La velocidad con la que se propaga el covid-19 en el mundo en el último mes del año, un déjà vu a 2020 con hospitales colmados de pacientes, cerramiento de grandes ciudades, clausuras urgentes de festejos en espacios públicos y el revivir de las mascarillas, debería llevarnos a poner en cuestión el uso precipitado del término pospandemia, proyectado por la esperanza depositada en las vacunas.
Quizás, sea más apropiado referirnos a un exceso de confianza en la naturaleza humana, en la conducta racional individual que se convierte en un fenómeno comunitario cuando caemos rendidos a la evidencia científica; también en la misericordia, la empatía con el otro ante el sufrimiento o la muerte. Y fe en que los países más ricos o poderosos iban a apoyarse en la gobernanza mundial para hacer llegar rápidamente las vacunas a los países más pobres.
En 2020, todos caminábamos a tientas por la falta de vacunas, la herramienta más potente que inventó el hombre de la ciencia para inmunizar contra una enfermedad y evitar un destino trágico como el de la pandemia de gripe de 1918 a 1920.
Hace alrededor de un año, las autorizaciones a la fabricación de vacunas en diferentes países iluminaron como un rayo de luz; en 2021, se insuflaron las expectativas por la vacunación y los estudios empíricos que demostraron su eficacia, en comparación a contraindicaciones estadísticamente insignificantes. La idea de la pospandemia parecía ser el estadio seguro de 2022.
Pero, llegamos a la festividad de la Navidad, un momento significativo para el encuentro con seres queridos, y también de recogimiento, todavía con las “garras de la pandemia” -una expresión del papa Francisco. Garras que hieren o matan, impiden el desenvolvimiento normal de la vida, obstaculizan los gestos de acogida y refuerzan la zozobra ante la imprevisibilidad que provoca el fracaso de la humanidad ante el covid-19.
Como dijo Francisco, con la llegada de las vacunas, “muchos creían” que era posible “un rápido fin de la pandemia”. Pero, “un año después, vemos como el covid-19 sigue causando dolor y sufrimiento, sin mencionar la pérdida de vidas”.
No fuimos capaces de internalizar que nadie está a salvo hasta que todos estemos a salvo.
El mismo Bill Gate, que advirtió hace años acerca de la inminente amenaza de una pandemia, reconoció este mes en su blog, que, debido a las variantes delta y ómicron, sumado a “los desafíos” de la vacunación, el final del covid-19 no está tan cerca como él esperaba. No previó que aparecieran mutaciones tan transmisibles y subestimó “lo difícil que sería convencer a las personas de que se vacunen y sigan usando máscaras”.
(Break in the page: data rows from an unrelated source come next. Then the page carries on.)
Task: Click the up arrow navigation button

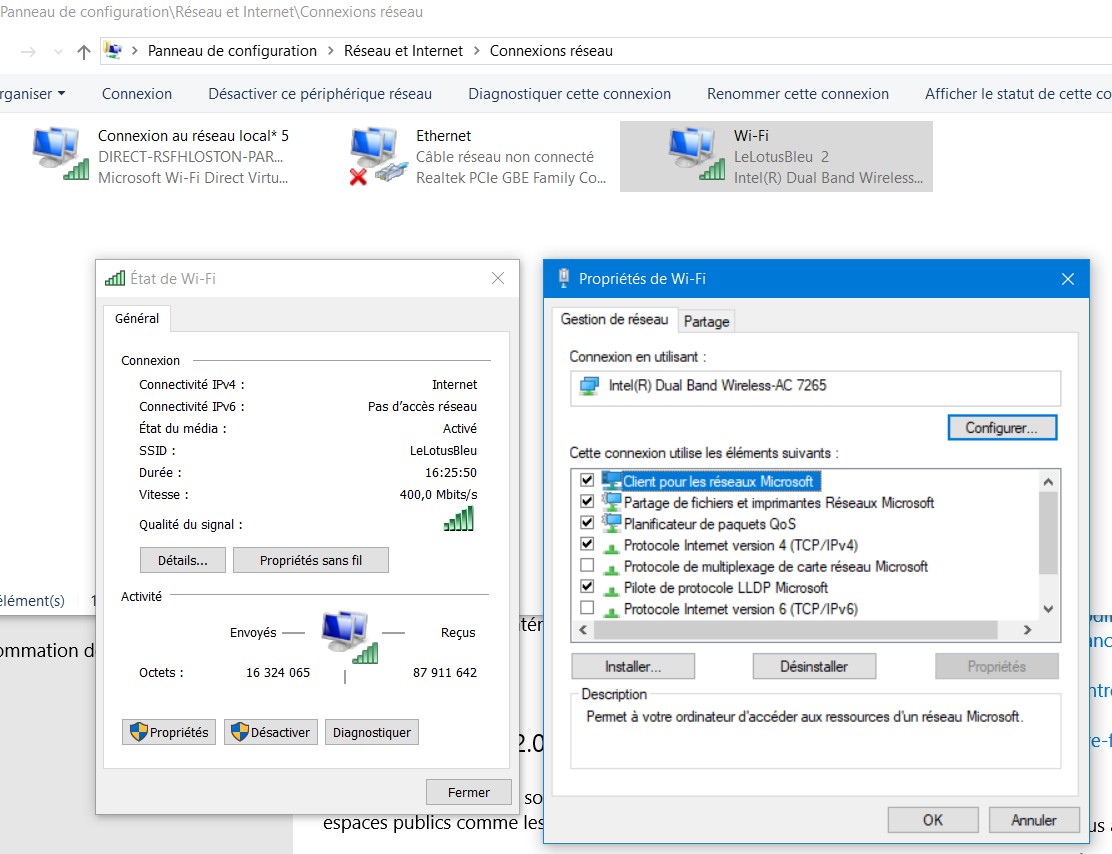Action: tap(84, 51)
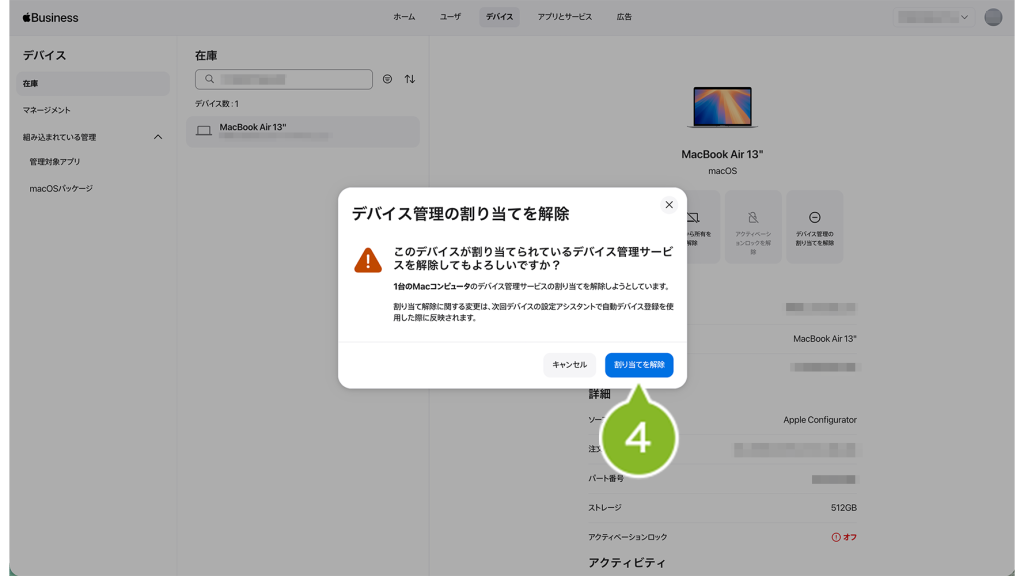Click the アクティベーションロックを解除 icon tile
This screenshot has height=576, width=1024.
click(x=753, y=227)
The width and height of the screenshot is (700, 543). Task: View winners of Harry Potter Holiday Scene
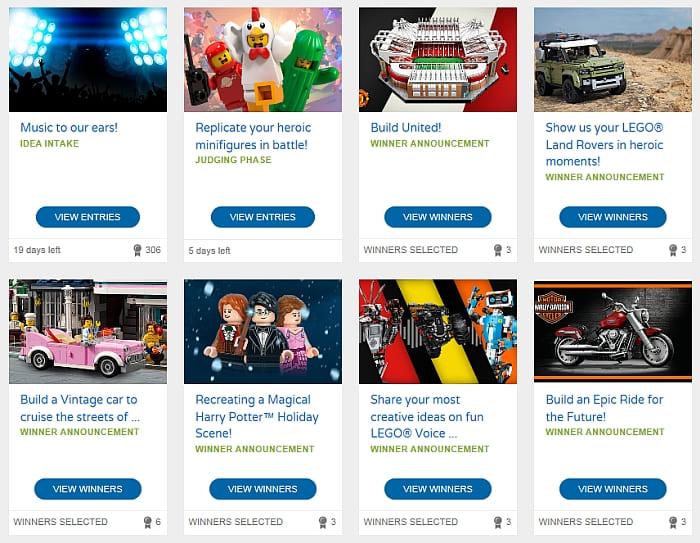coord(262,489)
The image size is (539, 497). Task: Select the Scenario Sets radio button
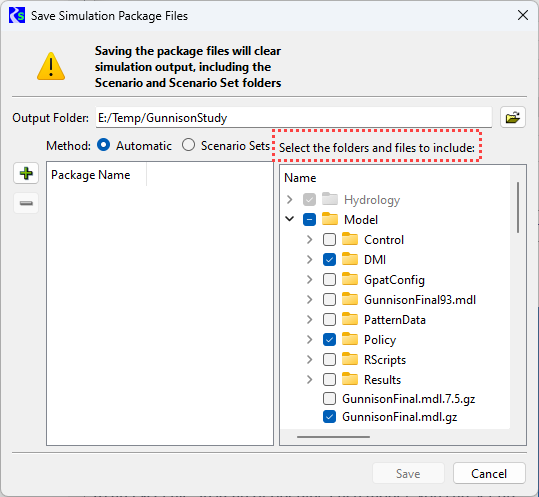click(x=188, y=145)
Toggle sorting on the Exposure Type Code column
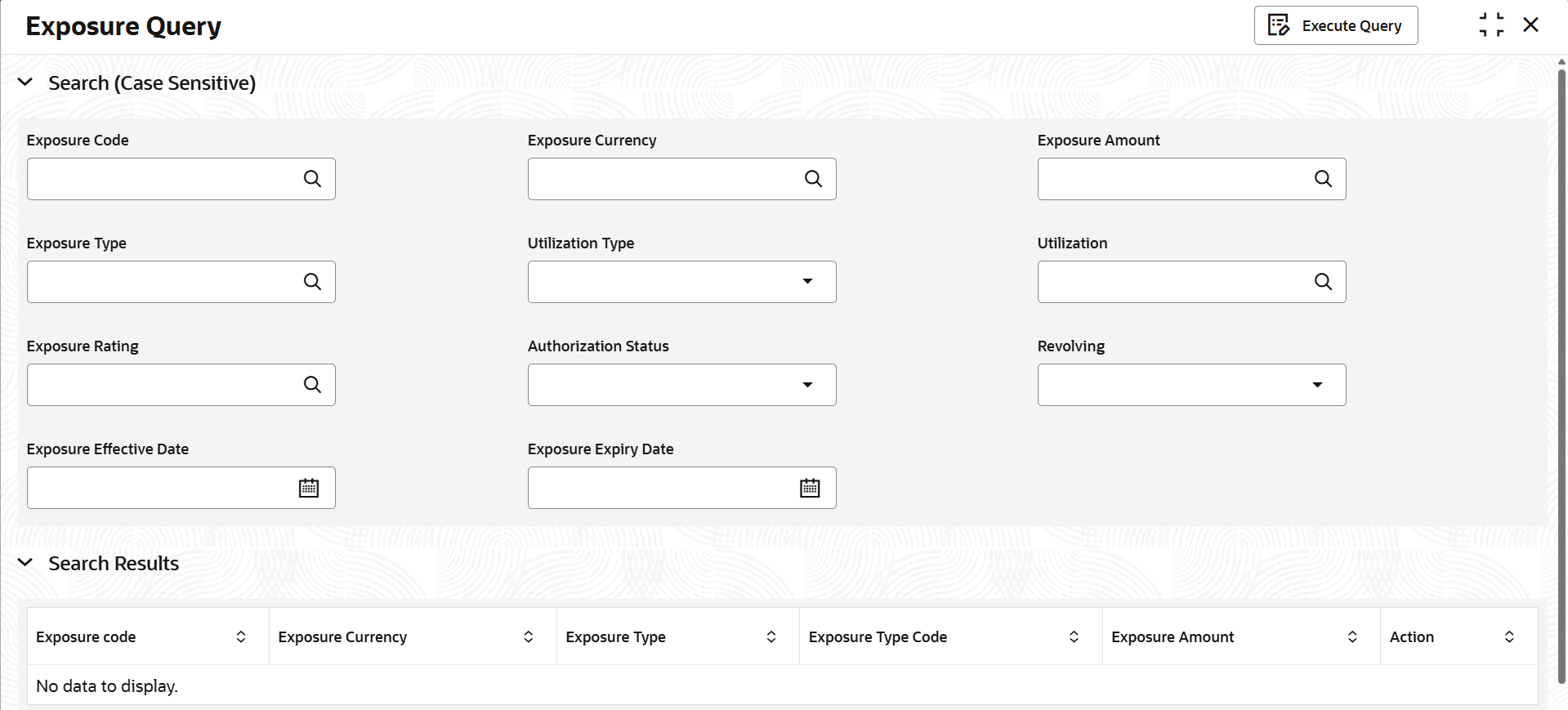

Y ese último aspecto es el quid de la cuestión: las personas sin inmunidad son un caldo de cultivo para la enfermedad del coronavirus y la irrupción de más variantes.
La forma segura de ganar la guerra al covid-19 es aumentando mucho más la vacunación, hasta por lo menos el 70% de la inmunidad de rebaño. No de un país, sino de todo el mundo.
La condición humana, en el sentido de cómo actuamos frente a los acontecimientos de la vida, es parte del problema de la lucha contra la enfermedad del coronavirus. Vamos camino a una humanidad en convivencia con un patógeno que seguramente se convertirá en un fenómeno endémico.